PROBLEM STATEMENT –
The required result is the exact run of lines beginning at the one containing "Given: Zoom out with the minus icon" and ending at the last line of the entries.

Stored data
■ ■ ■ ■ ■

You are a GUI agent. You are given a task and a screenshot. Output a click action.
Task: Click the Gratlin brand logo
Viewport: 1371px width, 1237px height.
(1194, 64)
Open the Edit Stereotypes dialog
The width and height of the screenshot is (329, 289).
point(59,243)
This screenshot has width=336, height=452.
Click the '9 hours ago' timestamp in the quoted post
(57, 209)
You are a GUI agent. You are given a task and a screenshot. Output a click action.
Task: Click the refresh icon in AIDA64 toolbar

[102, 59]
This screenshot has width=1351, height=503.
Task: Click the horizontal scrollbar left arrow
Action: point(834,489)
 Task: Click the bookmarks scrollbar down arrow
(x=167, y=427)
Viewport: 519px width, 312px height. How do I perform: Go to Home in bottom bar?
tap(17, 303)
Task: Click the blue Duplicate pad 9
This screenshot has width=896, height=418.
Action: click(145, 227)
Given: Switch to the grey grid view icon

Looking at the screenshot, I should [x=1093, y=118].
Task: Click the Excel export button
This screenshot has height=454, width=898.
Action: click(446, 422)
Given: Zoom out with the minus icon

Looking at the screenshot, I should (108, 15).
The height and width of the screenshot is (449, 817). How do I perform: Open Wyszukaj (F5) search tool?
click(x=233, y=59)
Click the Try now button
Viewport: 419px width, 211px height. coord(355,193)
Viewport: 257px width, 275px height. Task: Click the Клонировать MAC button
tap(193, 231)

■ ■ ■ ■ ■

ANSWER TO THE EXERCISE –
Given: Zoom out with the minus icon

Looking at the screenshot, I should (108, 15).
The height and width of the screenshot is (449, 817). How do I perform: Open Wyszukaj (F5) search tool?
click(x=233, y=59)
Click the Try now button
Viewport: 419px width, 211px height. coord(355,193)
Viewport: 257px width, 275px height. Task: Click the Клонировать MAC button
tap(193, 231)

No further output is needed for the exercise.